Advanced breast cancer – systemic therapy

• Development of targeted therapies

Early breast cancer – radiotherapy

• The limits of hypofractionation
• Tailoring radiotherapy

Surgical trials and other cancer sites

• Complex surgical interventions
• Head and neck cancer

Fundamental to both the scientific hypothesis, and to the conduct of these trials, is the targeting of treatments towards patients with the most potential for therapeutic gain. In addition to evaluation of therapeutic outcome, scientific output will be maximised by integrated biomarker directed translational research; patient assessed quality of life & symptom evaluation; statistical and trials methodology research.

Judith Bliss is Director of the Cancer Research UK funded Clinical Trials & Statistics Unit (ICR-CTSU) and Deputy Head of the Division of Clinical Studies.  She is a medical statistician with interests in both cancer clinical trials and epidemiology, particularly in striving to ensure the design of trials are sufficiently robust to provide both the safety and efficacy results required to directly influence routine clinical practice.

The focus of her more recent work involves trials aimed at maximising benefit in the treatment of breast cancer. This includes work comparing different chemotherapeutic agents and different radiotherapy schedules as well as optimising the scheduling of endocrine therapy. She collaborates with clinical coordinators and investigators located in many countries throughout Europe and elsewhere, including members of the International Collaborative Cancer Group and the Breast International Group. She is actively engaged in research relating to the problems associated with capturing long term follow up and outcome data for trial patients and is co-chair of a Breast International Group and North American Breast Cancer Group Taskforce on Survivorship.

Professionally trained as a medical statistician (MSc in Medical Statistics & Information Technology from the University of Leicester and Fellow of the UK Royal Statistical Society), her statistical and trial management contribution to clinical trials, particularly in breast cancer, was recognised in 2006 with the conferment of the title of Professor in Clinical Trials  (University of London). As Director of a Clinical Trials Unit accredited by UK National Cancer Research Institute (NCRI) and registered by UK Clinical Research Collaboration (UKCRC) she is actively involved in the strategic development of the clinical trials research framework in the UK. 

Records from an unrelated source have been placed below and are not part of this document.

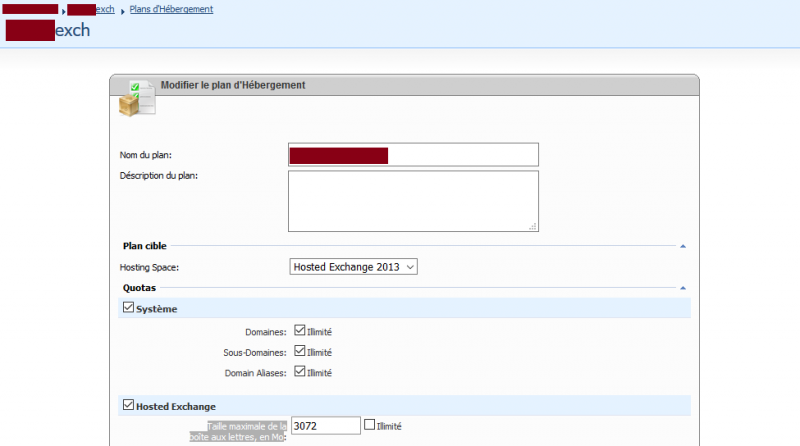Viewport: 800px width, 446px height.
Task: Click the Modifier le plan d'Hébergement header
Action: coord(233,85)
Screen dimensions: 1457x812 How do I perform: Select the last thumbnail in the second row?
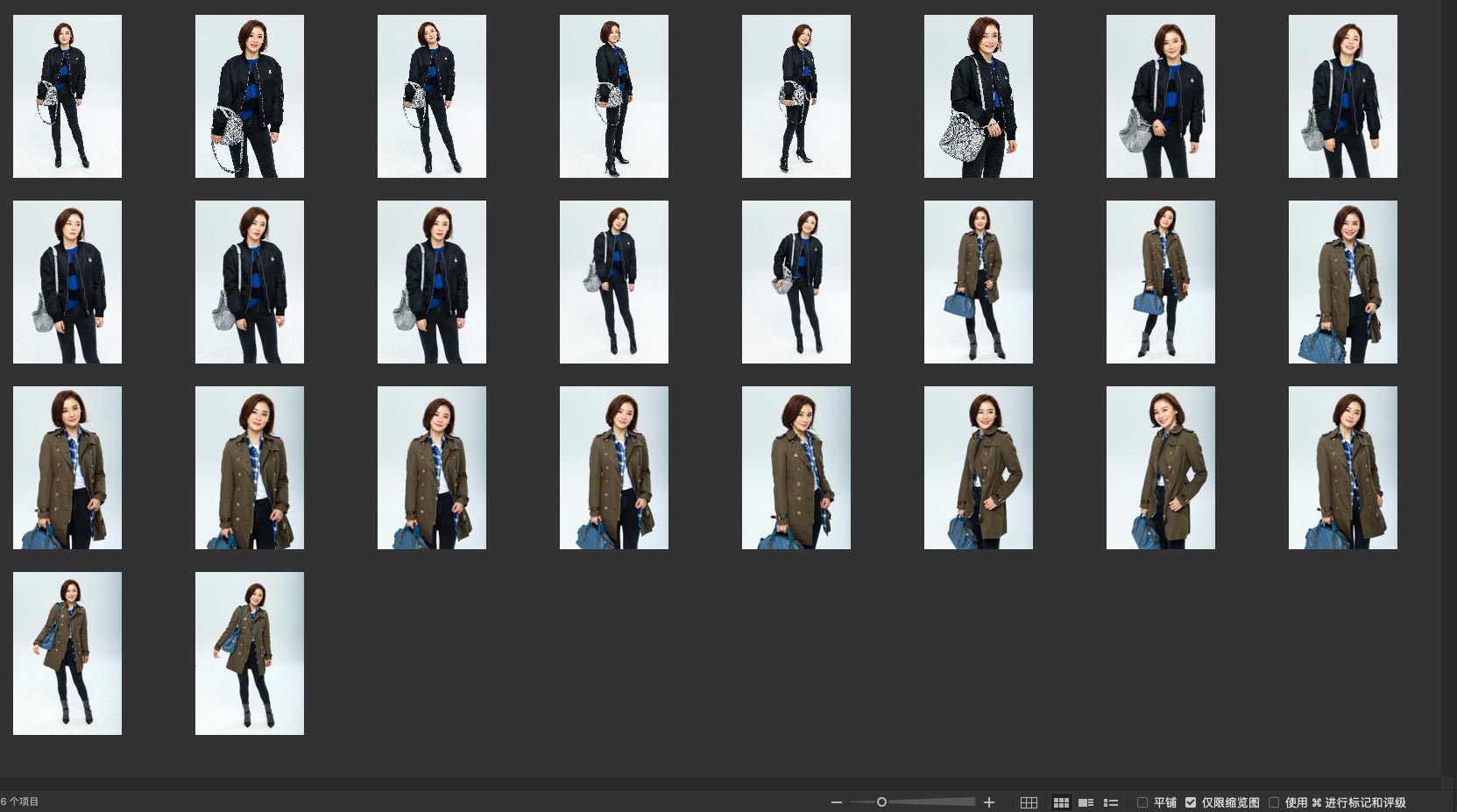tap(1342, 282)
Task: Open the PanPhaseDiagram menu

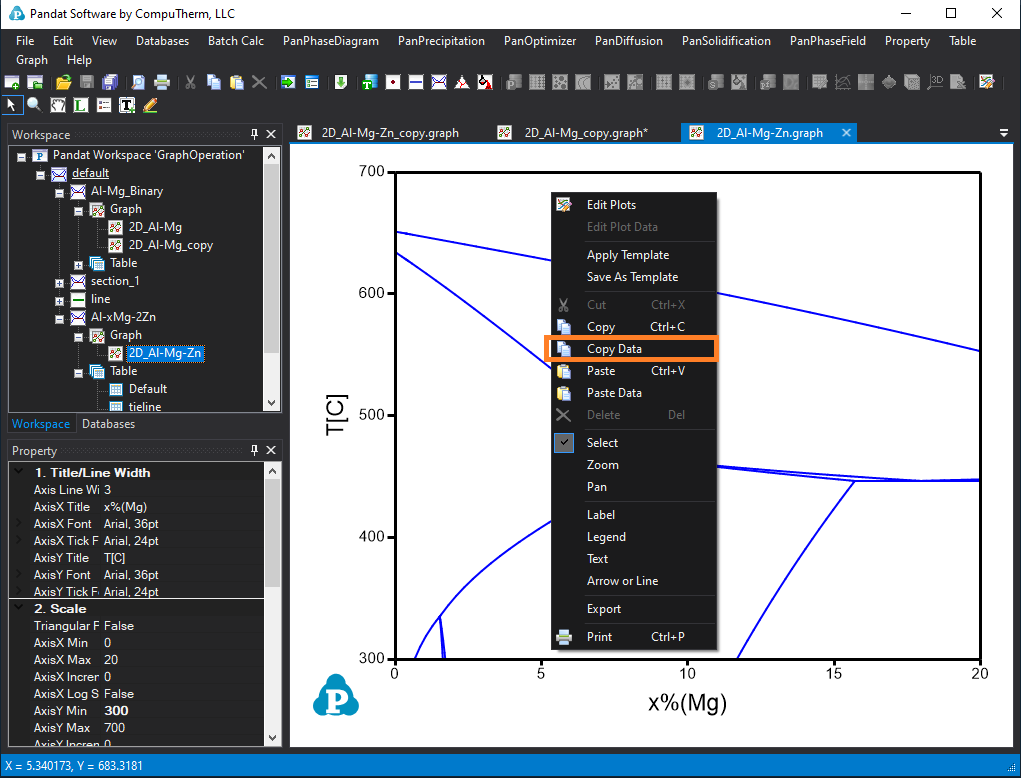Action: coord(330,41)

She is a member of the Operational Steering Group of the National Cancer Research Network and is a member of the National Cancer Information Network (NCIN) Site Specific Reference Group for Breast Cancer. Her position in the UK breast cancer research field is evidenced by continued membership of the National Clinical Research Institute (NCRI) Breast Clinical Studies Group and recent appointment as Vice-Chair of the UK Breast Intergroup. Internationally, she is a member of the Steering Committee for the Early Breast Cancer Trialists Collaborative Group (EBCTCG) and an active member of the Aromatase Inhibitor Overview Group (AIOG).